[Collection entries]
__________
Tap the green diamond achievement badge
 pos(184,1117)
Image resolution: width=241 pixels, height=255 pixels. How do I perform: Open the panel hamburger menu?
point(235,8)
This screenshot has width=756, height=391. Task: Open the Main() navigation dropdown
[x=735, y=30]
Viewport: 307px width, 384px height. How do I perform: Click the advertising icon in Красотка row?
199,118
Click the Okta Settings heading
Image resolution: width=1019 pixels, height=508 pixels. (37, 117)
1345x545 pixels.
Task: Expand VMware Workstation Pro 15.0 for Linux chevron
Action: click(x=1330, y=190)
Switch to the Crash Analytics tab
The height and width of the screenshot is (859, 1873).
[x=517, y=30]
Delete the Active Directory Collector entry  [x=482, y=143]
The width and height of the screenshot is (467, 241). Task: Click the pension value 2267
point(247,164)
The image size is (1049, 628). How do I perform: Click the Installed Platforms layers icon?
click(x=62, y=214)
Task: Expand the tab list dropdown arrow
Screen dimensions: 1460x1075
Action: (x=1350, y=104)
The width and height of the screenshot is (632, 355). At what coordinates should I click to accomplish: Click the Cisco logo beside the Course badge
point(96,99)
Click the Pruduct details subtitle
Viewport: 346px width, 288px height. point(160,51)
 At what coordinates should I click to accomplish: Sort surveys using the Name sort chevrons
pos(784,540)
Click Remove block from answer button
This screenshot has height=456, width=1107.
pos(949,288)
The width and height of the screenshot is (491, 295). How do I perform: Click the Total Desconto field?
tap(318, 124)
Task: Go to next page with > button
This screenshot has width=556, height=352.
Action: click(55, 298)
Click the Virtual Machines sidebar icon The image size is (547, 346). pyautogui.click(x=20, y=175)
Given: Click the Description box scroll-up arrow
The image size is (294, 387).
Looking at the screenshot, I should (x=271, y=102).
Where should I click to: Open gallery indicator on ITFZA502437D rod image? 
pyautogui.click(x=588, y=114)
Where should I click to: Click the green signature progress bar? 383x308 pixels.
__________
**EXERCISE BRIEF**
The line containing "Click the Virtual" and every line after it, through the last one above, should be written out word for word.

**FINISHED EXERCISE**
Click the Virtual Machines sidebar icon The image size is (547, 346). pyautogui.click(x=20, y=175)
Given: Click the Description box scroll-up arrow
The image size is (294, 387).
Looking at the screenshot, I should (x=271, y=102).
Where should I click to: Open gallery indicator on ITFZA502437D rod image? 
pyautogui.click(x=588, y=114)
Where should I click to: Click the green signature progress bar? 383x308 pixels.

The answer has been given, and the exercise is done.